A Step by Step Run-through of FRC Vision Processing


Hello, I was wondering about the practical use of the cv2.solvePnP() function, and didn’t manage to find a solution in your GitHub repository mentioned in the paper - what parameters does it expect? I tried to pass an [x, y] vector for image points, an [x, y, z] vector for object points and a 3x3 two dimensional list for the camera matrix, however it gave me the following error:

cv2.error: OpenCV(4.0.0) C:\projects\opencv-python\opencv\modules\calib3d\src\solvepnp.cpp:92: error: (-215:Assertion failed) ( (npoints >= 4) || (npoints == 3 && flags == SOLVEPNP_ITERATIVE && useExtrinsicGuess) ) && npoints == std::max(ipoints.checkVector(2, CV_32F), ipoints.checkVector(2, CV_64F)) in function ‘cv::solvePnP’

If it helps, this is the exact code that caused it:

two_d = cv2.UMat(np.array([x, y], dtype=np.uint8))
three_d = cv2.UMat(np.array([distance, constants.TARGET_SIZES[‘2019’][‘height’], 0], dtype=np.uint8))
camera_matrix = cv2.UMat(np.array([[constants.FOCAL_LENGTHS[‘realsense’], 0, frame_center_x],
[0, constants.FOCAL_LENGTHS[‘realsense’], frame_center_y],
[0, 0, 1]], dtype=np.uint8))
tvec, rvec = cv2.solvePnP(three_d, two_d, camera_matrix, None)


The coordinate arrays for solvePnP are actually float values. Looks like you have the correct idea, but need to get the formatting just right. However, you need at absolute minimum 3 points in each list for solvePnP(). 4 is better.

You don’t want to bother with UMat for this. These are not image arrays.


two_d = np.array(((x1,y1), (x2,y2), (x3,y3))

and similar for three_d, where x and y are floats. Or you can wrap it in “np.float32(…)” if they are ints, and it will convert all of them for you.


Oh and a caution. RobotPy cscore is not compatible with OpenCV 4. You need to use OpenCV 3. 3.4.5 is fine.


A+ work on the LaTeX document, it really is the best way to build a document.



First, thanks for sharing your vision code. Section 9 on “Coordinate Systems and Geometry” in the vision paper was very useful. I’m a mentor who unexpectedly got drafted out of retirement to help our local team with camera/vision processing this season so I started at a bit of a deficit. Your source software has been very valuable to jump start my efforts.

The team is planning to use a Raspberry Pi 3 B+. That decision was made before I got onboard so I’m trying to make do with the FRC Vision RPi image as a platform. I have a few questions for the FRC Vision RPi team on the base software, but that’s a separate issue I’ll post elsewhere.

After fixing a few initialization and cut-and-paste errors in the original software posted on GitHub, I managed to get the 2877 VisionServer running on the RPi. I started with the “driver” routines that run the camera server and managed to get live video on a browser. I just cobbled together a spare roboRIO and radio and have to see if I can get the video passed to the Driver Station. My next step is to run the “rrtargetfinder” to see if it runs as-is and what it produces. The “rrtargetfinder” routines appear to run but I’m working to get to the output to see if it is finding targets.

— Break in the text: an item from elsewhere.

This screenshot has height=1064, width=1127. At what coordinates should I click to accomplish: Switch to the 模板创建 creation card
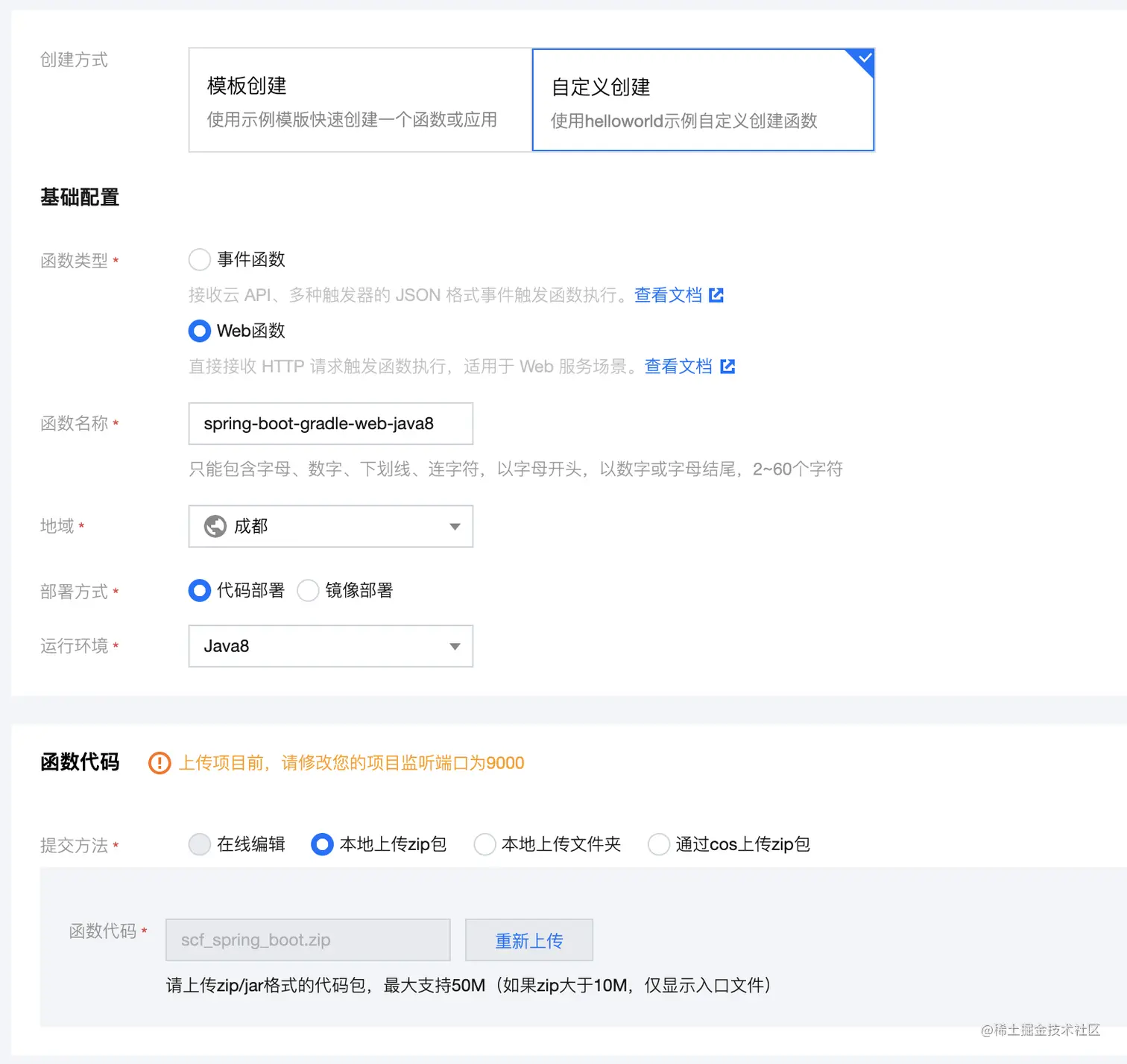click(359, 100)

This brings me to my line of questions associated with usage of Network Tables. Unfortunately, while somewhat familiar with Network Tables, I am not practiced at using them. I have just started to dabble with the Network Table example code using the roboRIO, but I am less clear about the usage in the VisionServer software. My understanding of the VisionServer architecture is that it acts as a client and uses Network Tables for vision processing configuration and to also post its target information to the roboRIO for navigation. I am unfamiliar with the usage of the “ntproperty()” method from “networktables.util” and I am having trouble finding documentation. There appears to be precious little VisionServer software interfacing with the Network Tables so it appears as “magic”. I would deeply appreciate any pointers to library references and an explanation of the Network Table flow in the VisionServer software.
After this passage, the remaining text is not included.